Kindstedt highlighted a few cheese components that contribute to our perception of sharpness. Working together, they help produce that characteristic Cheddar flavor. But they are not the whole story.
- Glutamic acid, the source of umami--that savory sensation that develops in aged cheese. As cheese ages, enzymes break down milk proteins and produce glutamic acid. “There’s no question that that savory background is part of the mix,” says Kindstedt. “If you didn’t have it, you wouldn’t have typical Cheddar flavor. It’s necessary but not sufficient.”
- Salt. Sodium chloride allows some flavor compounds to form—they won’t form without it—and enhances those that are already present. “That’s why it’s so hard to produce low-salt Cheddar,” says the professor. “Don’t ever underestimate the role of salt.”
- Lactic acid, the dominant acid in Cheddar. (Other acids predominate in other cheeses.) Different acids have different tastes. Lactic acid is “part of that (Cheddar) background, along with umami and salt,” says Kindstedt. “It all contributes to sharpness.”
- Modern cultures designed to produce flavors with greater intensity. Some of these new cultures are reintroducing flavors missing in Cheddar since cheesemakers began working with pasteurized milk, Kindstedt believes. Quite likely, Cheddars produced 150 years ago were sharper because of the microflora in raw milk. “We can’t know, but I would be shocked if they weren’t,” says Kindstedt. “They had such a wide spectrum of bacteria.”
Does age make Cheddar sharper? Not necessarily. Over time, some of the volatile compounds that make Cheddars intense will peak and then change, says Kindstedt. Tony Hook, the Wisconsin cheesemaker whose 5- and 10-year-old block Cheddars are some of my favorites, told me once that his cheeses mellow with time. They gain flavor, he said, but lose bite.
Bottom line: Deciphering Cheddar flavor is complicated, and the definitive studies remain to be done. When it comes to pinpointing exactly where some flavors come from, says Kindstedt, “I’ve learned the hard way to just say, ‘I don’t know.’”
Chèvre’s Best Friend
Roasted beet and goat cheese salad—are you bored with it yet? I’m not. Sweet spring beets love a tart, fresh chèvre. Dress the beets with fennel-scented olive oil, and bake the chèvre in an oiled ramekin until soft and spreadable. You’ll find more simple, fresh spring recipes on my website.

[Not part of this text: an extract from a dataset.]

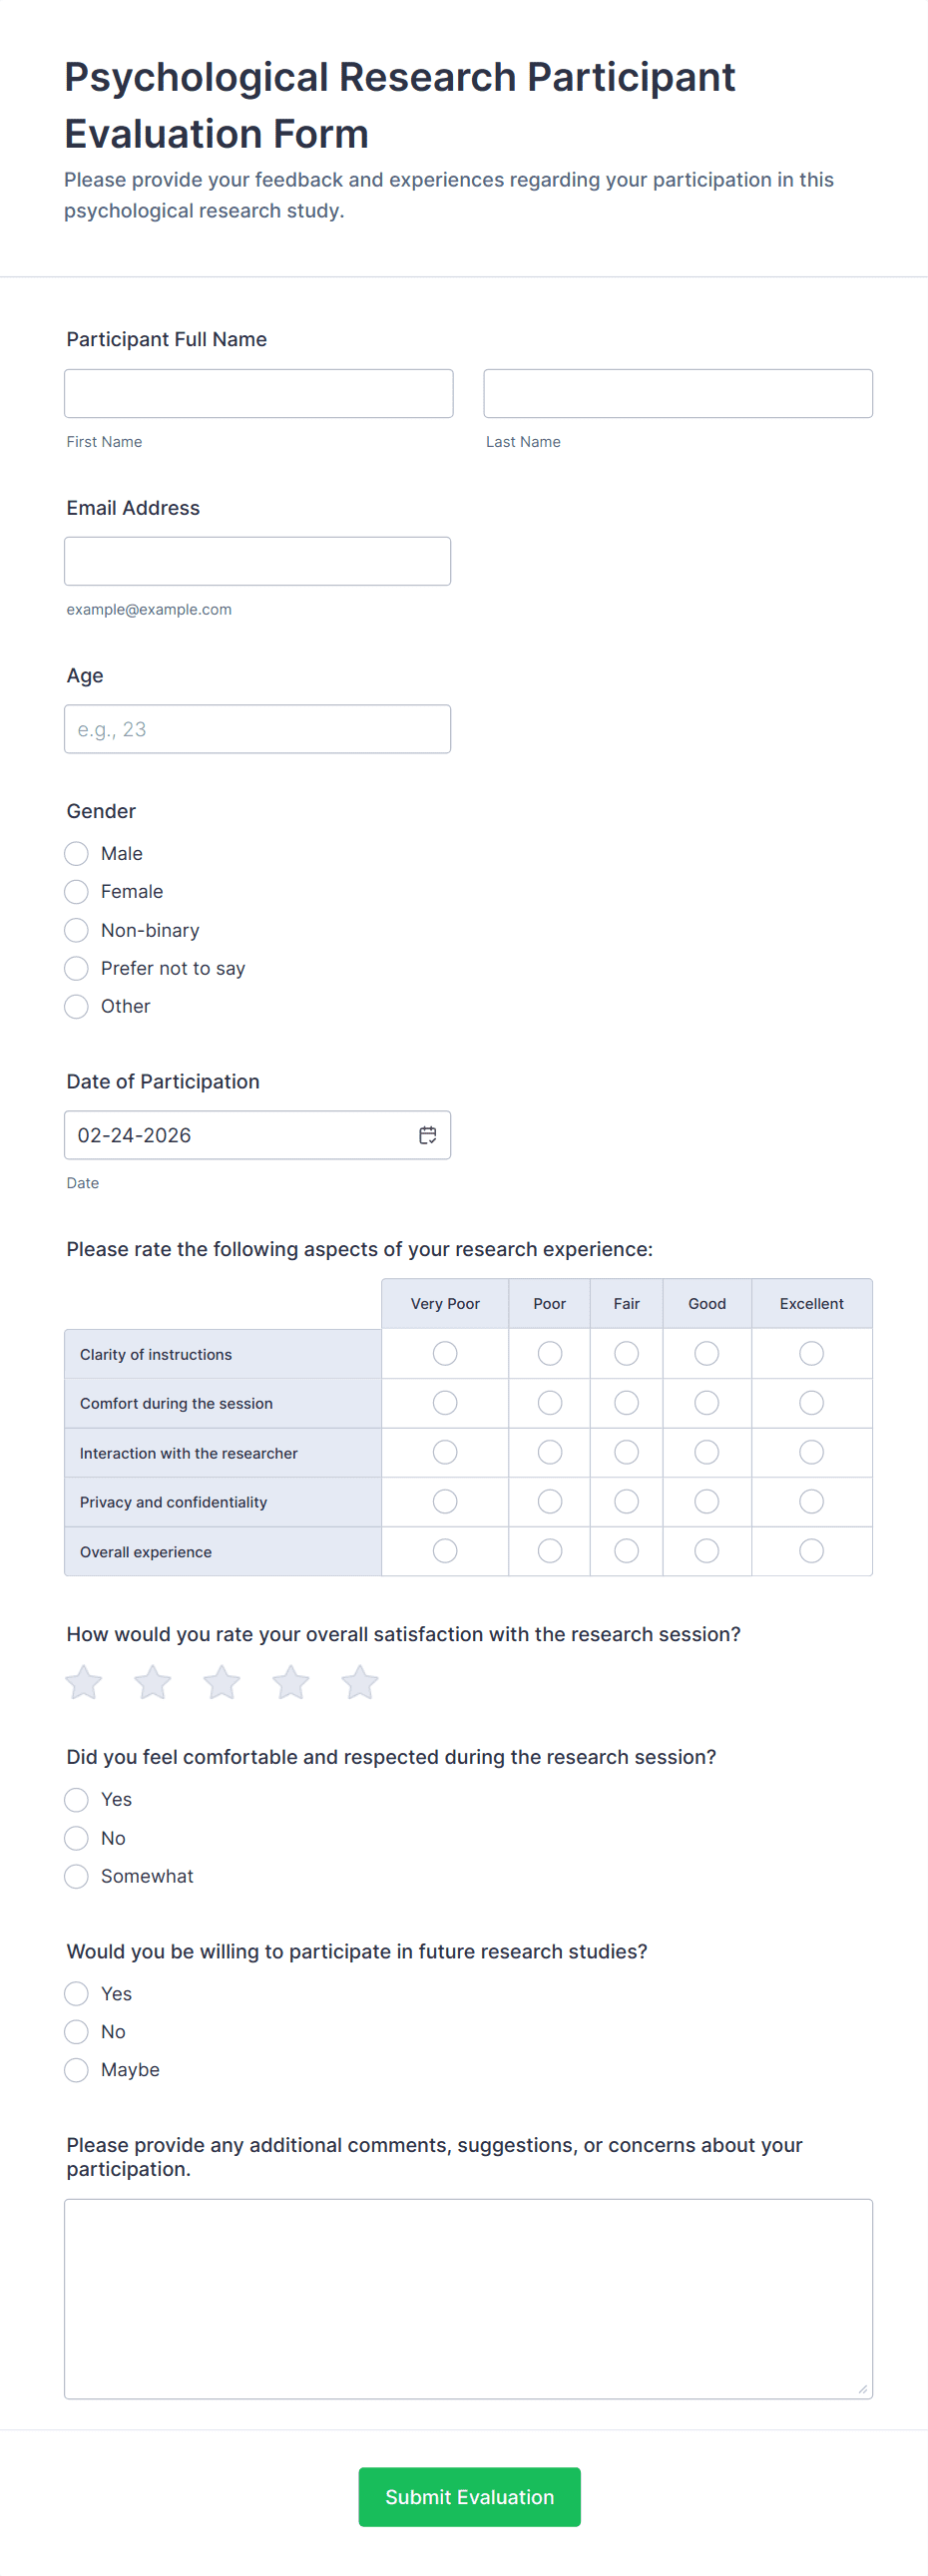Rate satisfaction five stars
The height and width of the screenshot is (2576, 928).
tap(360, 1682)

Roasted Beets with Fennel Oil
Fennel seed’s licorice-like flavor is lovely with sweet, young beets. To capture it, I crush the seeds in a mortar, then heat them gently in olive oil just until they impart their fragrance. The strained oil makes the beets glisten, and the subtle fennel flavor is captivating. From
- 3/4 teaspoon fennel seeds, crushed in a mortar or spice grinder
- 2 tablespoons extra virgin olive oil
- 1-1/2 pounds small beets, preferably a mix of red and golden beets (see Note)
- 1 tablespoon sherry vinegar
- Kosher or sea salt
- 1 tablespoons thinly sliced chives, optional
Heat the fennel seeds and olive oil in a small skillet over low heat until the oil is fragrant with fennel, about 5 minutes. Cool, then strain through a sieve.
Preheat the oven to 375°F. If the beet greens are attached, remove all but 1/2 inch of the stems (so as not to pierce the beets) and reserve for another use. Put the beets in a baking dish with 1/4 cup water. Cover tightly with a lid or aluminum foil and bake until a knife slips in easily, 40 to 55 minutes.
Cool slightly, then peel. Cut beets in quarters or, if very small, in half. Toss with the strained oil and sherry vinegar. Season with salt. Transfer to a serving bowl or platter and top, if desired, with chives.
Note: If using both red and golden beets, bake them separately or the red beets will stain the golden ones. Dress them in separate bowls, using half the oil and vinegar for each. Serve them alongside each other, in separate mounds.